Please. Don't read the Facebook group. It is full of nonsense. Many of them seem to enjoy finding the scariest stories on the interwebs.

Please don't worry about genetics. There is a lot of nonsense written about that on the interwebs. Especially about MTHFR. The company 23AndMe make a lot of money by testing people's genes. It is not to their advantage to put people off getting tested. Here is what they say about MTHFR.

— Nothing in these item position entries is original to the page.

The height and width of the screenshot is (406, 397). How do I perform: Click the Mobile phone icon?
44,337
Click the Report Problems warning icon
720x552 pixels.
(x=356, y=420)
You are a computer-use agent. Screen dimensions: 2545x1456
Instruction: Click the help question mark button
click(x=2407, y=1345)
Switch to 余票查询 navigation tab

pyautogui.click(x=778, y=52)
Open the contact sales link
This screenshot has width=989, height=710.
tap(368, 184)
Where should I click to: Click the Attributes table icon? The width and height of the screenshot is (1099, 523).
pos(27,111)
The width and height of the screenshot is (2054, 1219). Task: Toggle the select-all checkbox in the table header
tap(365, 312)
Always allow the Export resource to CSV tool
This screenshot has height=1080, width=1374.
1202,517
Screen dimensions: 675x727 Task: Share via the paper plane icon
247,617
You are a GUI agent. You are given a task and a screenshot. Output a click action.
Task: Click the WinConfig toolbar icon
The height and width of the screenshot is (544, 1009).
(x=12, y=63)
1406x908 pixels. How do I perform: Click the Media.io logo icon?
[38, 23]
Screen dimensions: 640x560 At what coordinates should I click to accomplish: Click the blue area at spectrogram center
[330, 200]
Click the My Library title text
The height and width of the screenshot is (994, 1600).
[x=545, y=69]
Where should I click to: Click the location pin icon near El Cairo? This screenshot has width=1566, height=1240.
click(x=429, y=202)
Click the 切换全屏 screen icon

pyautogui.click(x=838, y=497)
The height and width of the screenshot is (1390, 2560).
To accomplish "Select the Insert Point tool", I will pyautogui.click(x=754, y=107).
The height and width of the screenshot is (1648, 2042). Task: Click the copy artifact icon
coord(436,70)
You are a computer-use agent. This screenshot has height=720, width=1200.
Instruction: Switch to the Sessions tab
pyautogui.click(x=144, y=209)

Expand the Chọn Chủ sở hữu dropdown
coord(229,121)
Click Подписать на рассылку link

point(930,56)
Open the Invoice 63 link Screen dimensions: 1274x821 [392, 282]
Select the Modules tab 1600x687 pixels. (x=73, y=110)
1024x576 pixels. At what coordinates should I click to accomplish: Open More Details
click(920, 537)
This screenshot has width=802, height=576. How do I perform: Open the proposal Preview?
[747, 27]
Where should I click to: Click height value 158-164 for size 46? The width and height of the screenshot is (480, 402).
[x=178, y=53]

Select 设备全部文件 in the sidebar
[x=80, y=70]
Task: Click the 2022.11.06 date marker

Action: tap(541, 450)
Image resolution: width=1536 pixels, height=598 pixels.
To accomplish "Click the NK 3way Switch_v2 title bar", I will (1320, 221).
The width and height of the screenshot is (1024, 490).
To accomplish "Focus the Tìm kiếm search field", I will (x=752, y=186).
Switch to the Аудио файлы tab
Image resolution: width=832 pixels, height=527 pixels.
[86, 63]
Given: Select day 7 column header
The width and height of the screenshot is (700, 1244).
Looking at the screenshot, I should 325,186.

Our Take on The MTHFR Gene," is a 23andMe blog posting (January 5, 2017), a meta-analysis finding that the past two decades of scientific evidence as it relates to specific MTHFR-influenced health conditions to be inconclusive or conflicting, with two exceptions, 1. women with two copies of C677T variant, 2. a very rare variant that may cause homocystinuria. Their takeaway, "Based on the existing data, scientists at 23andMe have concluded that people should not interpret their genotypes at the common MTHFR variants as having an effect on their health."

Ooops. Just seen SleepyBunny has posted the same quote.

EmilyCJ in reply to fbirder

Yes in particular the advice to take 5mg folic daily or injections won't work at all when doing them frequently was most scary to read being so new to this. I couldn't find any evidence that this was necessary other than them saying based on "their years of experience". Also saying to take 5mg methylfolate if folic not tolerated seemed insane as I lost my head on much lower than that!

Polaris in reply to Foggyme

Thank you Foggyme. Dr Izabella Wentz, is a qualified pharmist with Hashimoto's who has devoted very many pages of her well researched book to vitamin B12, folic acid/folate, selenium and MTHFR gene.

"Hashimoto's Thyroiditis - Lifestyle Interventions for finding the Root Cause".

As 40% of those with PA also have thyroid disease and vice versa, we are all different and, what works for some does not always work for others 🙂

fbirder in reply to Polaris

Methylfolate best as, if you have MTHFR gene, folic acid is not well absorbed.

Everybody has the MTHFR gene. Almost everybody (over 99%) have at least one mutation in that gene with no adverse effects. No mutation affects the absorption of folic acid. About 9% of people have a mutation (homozygous for C677T) that can cause adverse effects in a few people. Those with that mutation could benefit from supplementing with methylfolate instead of folic acid.